> DATA PROVIDED
○ ○ ○ ○ ○ ○ ○

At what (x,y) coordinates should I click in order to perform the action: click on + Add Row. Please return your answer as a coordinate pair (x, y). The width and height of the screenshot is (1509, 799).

○ ○ ○ ○ ○ ○ ○

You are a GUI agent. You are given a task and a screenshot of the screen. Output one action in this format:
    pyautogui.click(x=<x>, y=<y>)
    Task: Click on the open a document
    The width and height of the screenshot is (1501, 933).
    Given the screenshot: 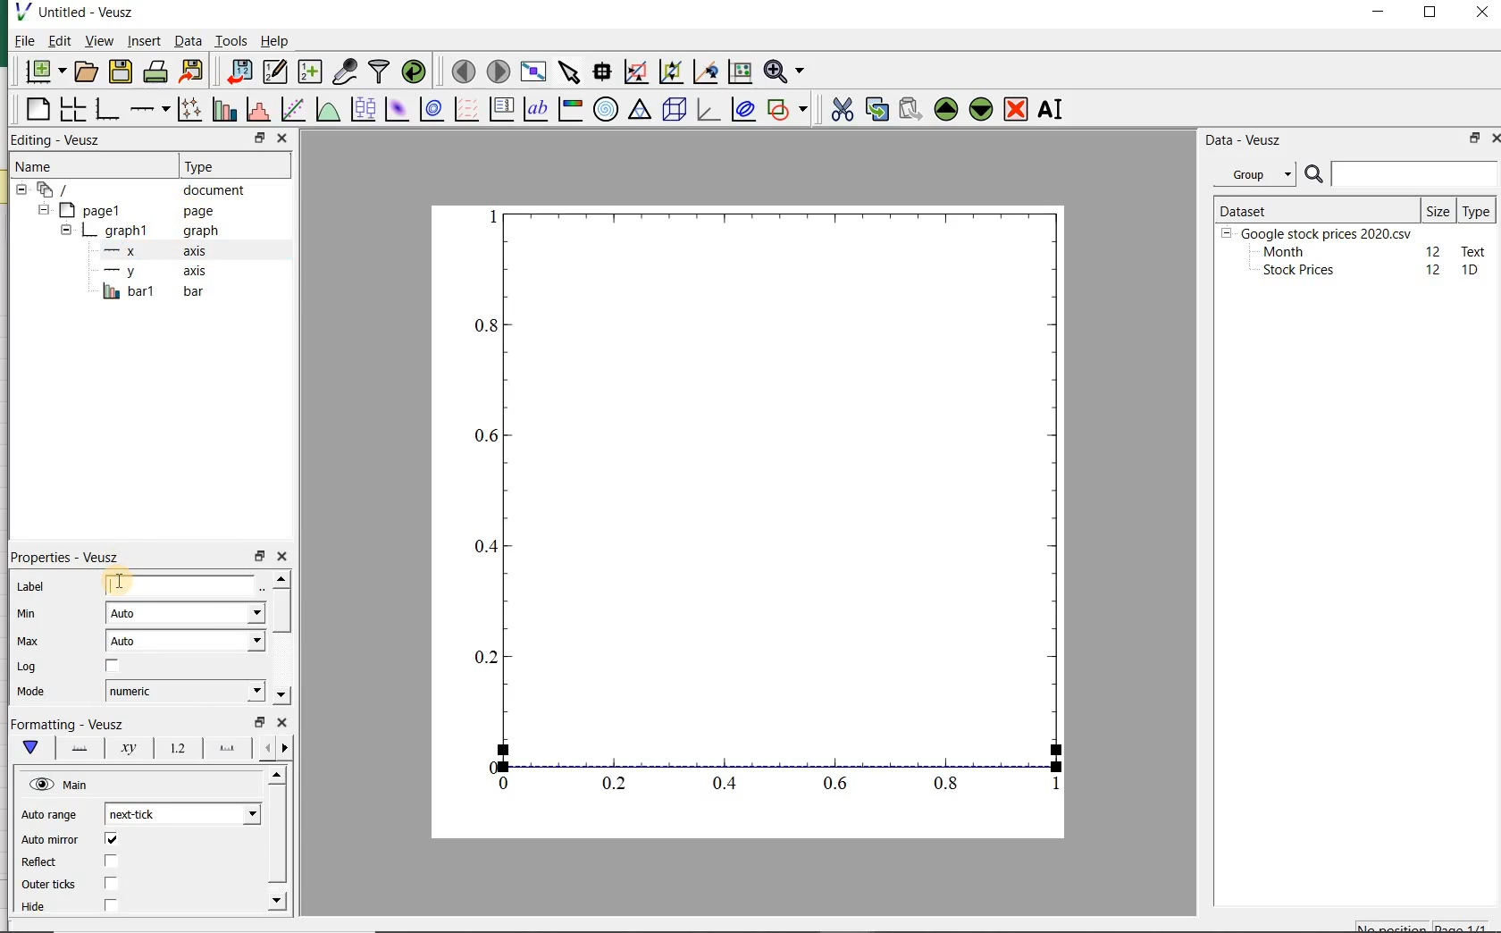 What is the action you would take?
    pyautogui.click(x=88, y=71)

○ ○ ○ ○ ○ ○ ○

> THE PROBLEM
Copy the material word for word, beginning at the line that contains "You are a GUI" and stopping after the line that contains "The width and height of the screenshot is (1501, 933).".

> EXERCISE OUTPUT
You are a GUI agent. You are given a task and a screenshot of the screen. Output one action in this format:
    pyautogui.click(x=<x>, y=<y>)
    Task: Click on the open a document
    The width and height of the screenshot is (1501, 933).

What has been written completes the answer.